[THE REQUEST]
Add 72 to every coordinate in the answers and write the listing out again, requests included, beginning at the line that contains "Where should I click to: Select" and continuing through the end of the listing.

Entries on target coordinates:
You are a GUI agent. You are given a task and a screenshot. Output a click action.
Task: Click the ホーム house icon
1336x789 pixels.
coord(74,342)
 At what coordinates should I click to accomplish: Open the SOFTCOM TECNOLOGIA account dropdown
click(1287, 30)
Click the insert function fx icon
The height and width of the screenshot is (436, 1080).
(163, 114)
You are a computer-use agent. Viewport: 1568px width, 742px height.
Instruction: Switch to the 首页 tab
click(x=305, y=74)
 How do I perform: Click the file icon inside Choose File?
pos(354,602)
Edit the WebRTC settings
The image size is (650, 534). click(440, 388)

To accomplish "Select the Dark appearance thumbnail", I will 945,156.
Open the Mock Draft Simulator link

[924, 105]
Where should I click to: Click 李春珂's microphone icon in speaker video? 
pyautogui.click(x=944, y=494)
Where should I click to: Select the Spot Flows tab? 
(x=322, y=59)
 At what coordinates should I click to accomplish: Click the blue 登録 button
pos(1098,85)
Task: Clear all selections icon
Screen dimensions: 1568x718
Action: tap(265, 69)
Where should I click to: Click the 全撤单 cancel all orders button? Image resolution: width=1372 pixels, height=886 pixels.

[ANSWER TO THIS EXERCISE]
Where should I click to: Select the Spot Flows tab? 
(x=394, y=131)
 At what coordinates should I click to accomplish: Click the blue 登録 button
pos(1170,157)
Task: Clear all selections icon
Screen dimensions: 1568x718
Action: tap(337, 141)
Where should I click to: Click the 全撤单 cancel all orders button? Image resolution: width=1372 pixels, height=886 pixels.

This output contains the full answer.